Origine et histoire des Fouilles du Glanum
Glanum est une cité antique fondée par les Celto-Ligures au VIe siècle av. J.-C., située près de Saint-Rémy-de-Provence. Initialement vouée au culte du dieu guérisseur Glanis, elle connut une forte influence grecque avant de s’intégrer à l’Empire romain sous Auguste. Son développement fut favorisé par une source sacrée et sa position stratégique sur la voie Domitienne, reliant l’Italie à l’Hispanie.
La ville se divise en trois grandes périodes : celto-ligure, hellénistique et romaine. À l’âge du fer, Glanum était un oppidum protégé par des falaises, avec un sanctuaire dédié à Glanis. L’influence grecque, venue de Marseille, se manifeste par des constructions comme un bouleutérion et un prytanée. La romanisation, après la défaite des Salyens en 125 av. J.-C., introduisit des infrastructures urbaines (thermes, forum, temples) et accorda la citoyenneté romaine à l’élite locale.

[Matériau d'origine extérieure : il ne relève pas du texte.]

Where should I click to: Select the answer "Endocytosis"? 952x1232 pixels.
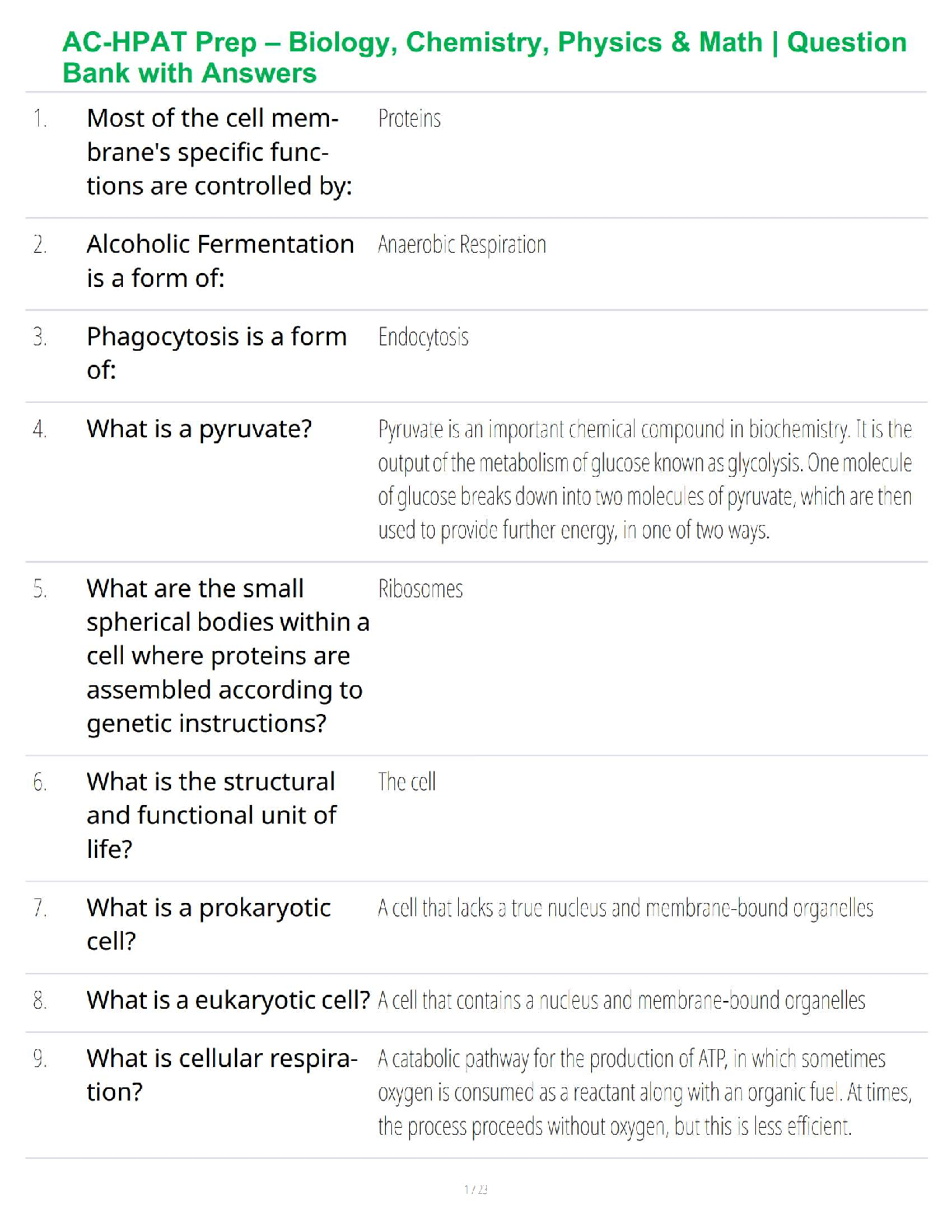(423, 337)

Le site archéologique révèle des quartiers distincts : un secteur résidentiel au nord avec des maisons hellénistiques (comme la maison des Antes) et des thermes romains, un centre monumental abritant le forum, des temples jumeaux et une curie, et un quartier sud centré sur la source sacrée, entourée de sanctuaires comme le temple de Valetudo, dédié par Agrippa. La source, associée à des cultes guérisseurs, attirait pèlerins et vétérans romains.

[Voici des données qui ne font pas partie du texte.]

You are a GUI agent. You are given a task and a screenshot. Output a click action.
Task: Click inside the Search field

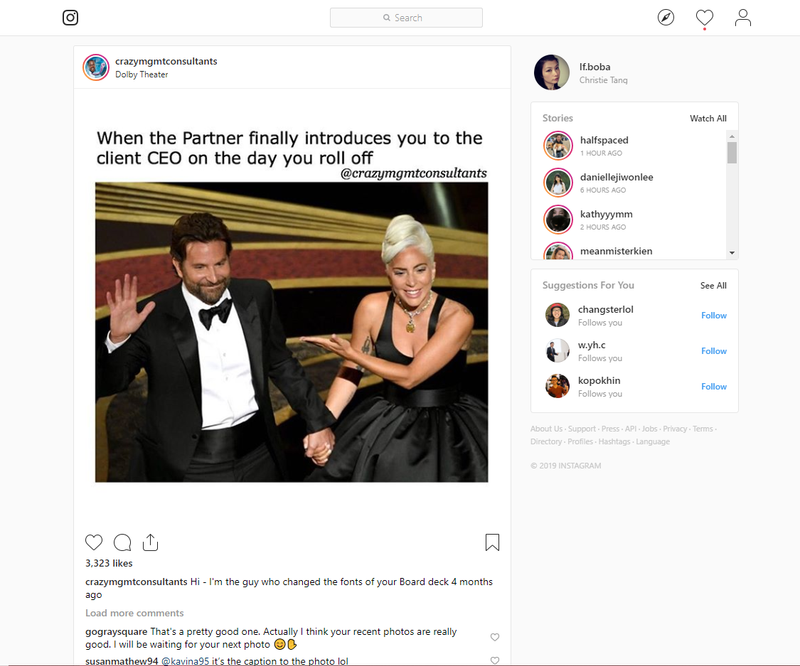(x=406, y=18)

Deux monuments emblématiques, les « Antiques de Saint-Rémy », marquent l’entrée du site : le cénotaphe des Julii (30–20 av. J.-C.), célébrant une famille locale romanisée, et l’arc de triomphe augustéen, symboles de la puissance romaine. Ces édifices, restés intacts, furent étudiés dès le XVIe siècle. Les fouilles modernes, initiées en 1921 par Jules Formigé et Henri Rolland, ont exhumé des strates couvrant près de 1 500 ans d’histoire, jusqu’à l’abandon de la ville après les invasions barbares du IIIe siècle.
Le musée archéologique, installé dans l’ancien hôtel de Sade (XVe–XVIe siècles), expose les artefacts découverts, dont des statues, autels votifs et éléments architecturaux des périodes celto-ligure, hellénistique et gallo-romaine. Le site, classé Monument historique et protégé comme espace naturel, bénéficie aujourd’hui d’aménagements pour sa préservation et sa valorisation touristique, incluant un bâtiment d’accueil et des belvédères.

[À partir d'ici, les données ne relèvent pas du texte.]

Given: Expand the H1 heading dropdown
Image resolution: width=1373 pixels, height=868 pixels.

Glanum illustre la synthèse culturelle entre traditions gauloises, apports grecs et romanisation, avec des pratiques locales comme l’exposition de têtes ennemies, des ustensiles de cuisine gaulois, et des cultes syncrétiques (Hercule, Glanicae). Son déclin au IIIe siècle, suivi du réemploi de ses pierres pour construire Saint-Rémy-de-Provence, en fait un témoignage clé de l’urbanisation antique en Provence.